### WHAT YOU SHOULD DO
Omit the pictures and return every entry exactly as written.

[[ INPUT DATA, beginning ]]

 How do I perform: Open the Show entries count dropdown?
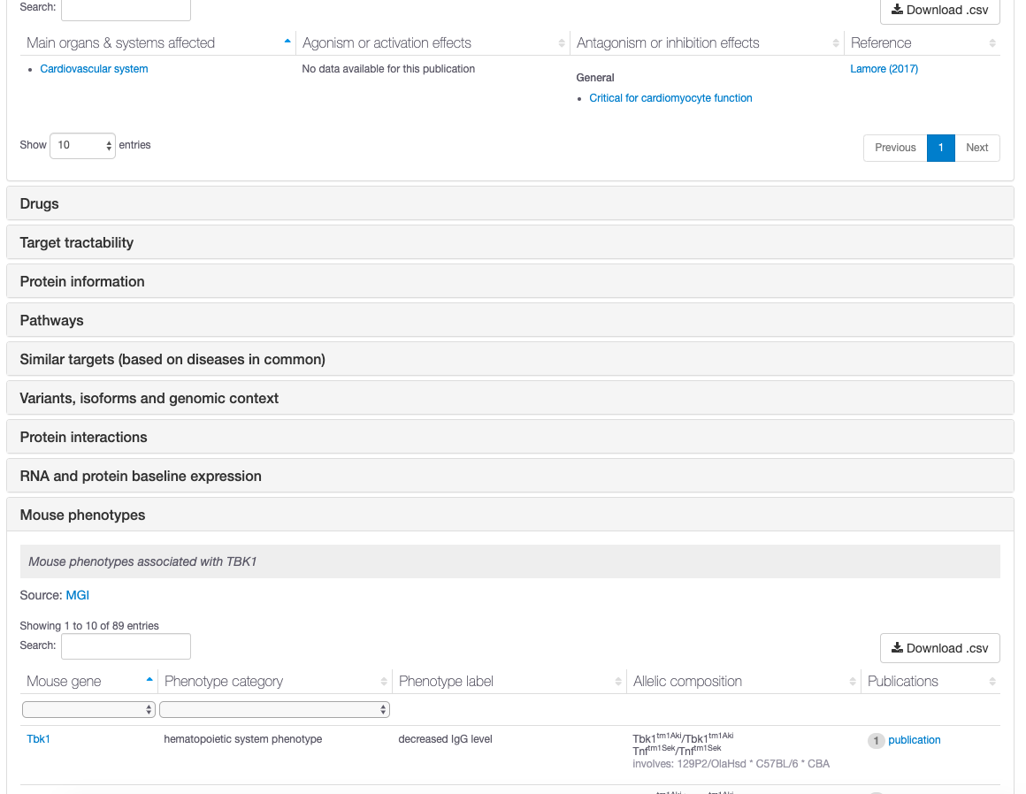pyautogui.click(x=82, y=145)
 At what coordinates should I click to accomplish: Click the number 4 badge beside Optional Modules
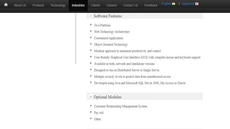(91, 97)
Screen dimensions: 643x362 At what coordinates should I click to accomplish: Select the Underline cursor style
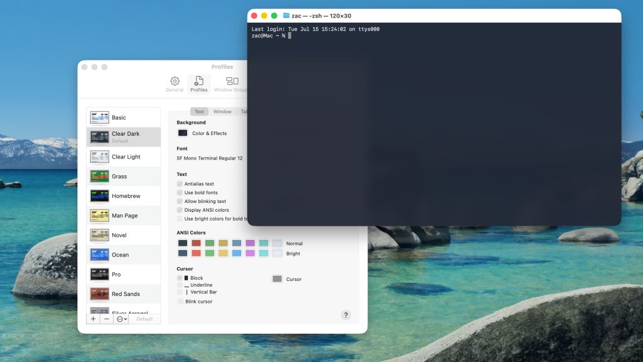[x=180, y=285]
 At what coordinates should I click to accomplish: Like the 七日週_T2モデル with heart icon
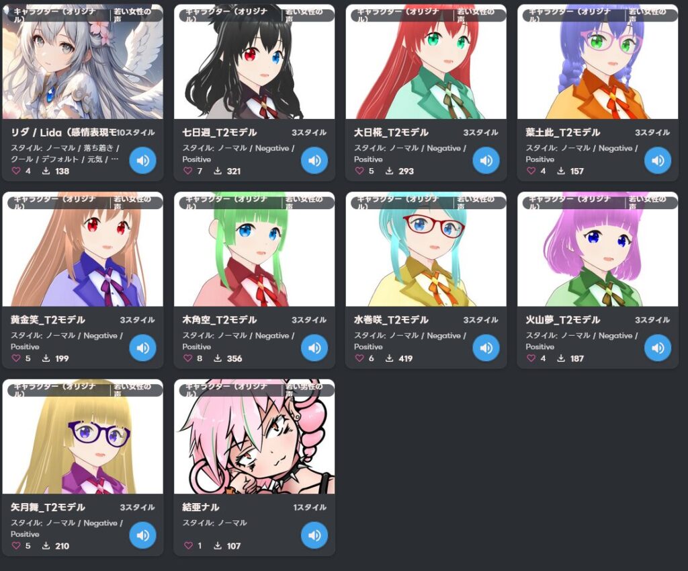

[[ INPUT DATA, end ]]

### TASK RESPONSE
 How do I perform: Open the Show entries count dropdown?
pyautogui.click(x=82, y=145)
 At what coordinates should I click to accomplish: Click the number 4 badge beside Optional Modules
(91, 97)
Screen dimensions: 643x362 At what coordinates should I click to accomplish: Select the Underline cursor style
[x=180, y=285]
 At what coordinates should I click to accomplish: Like the 七日週_T2モデル with heart icon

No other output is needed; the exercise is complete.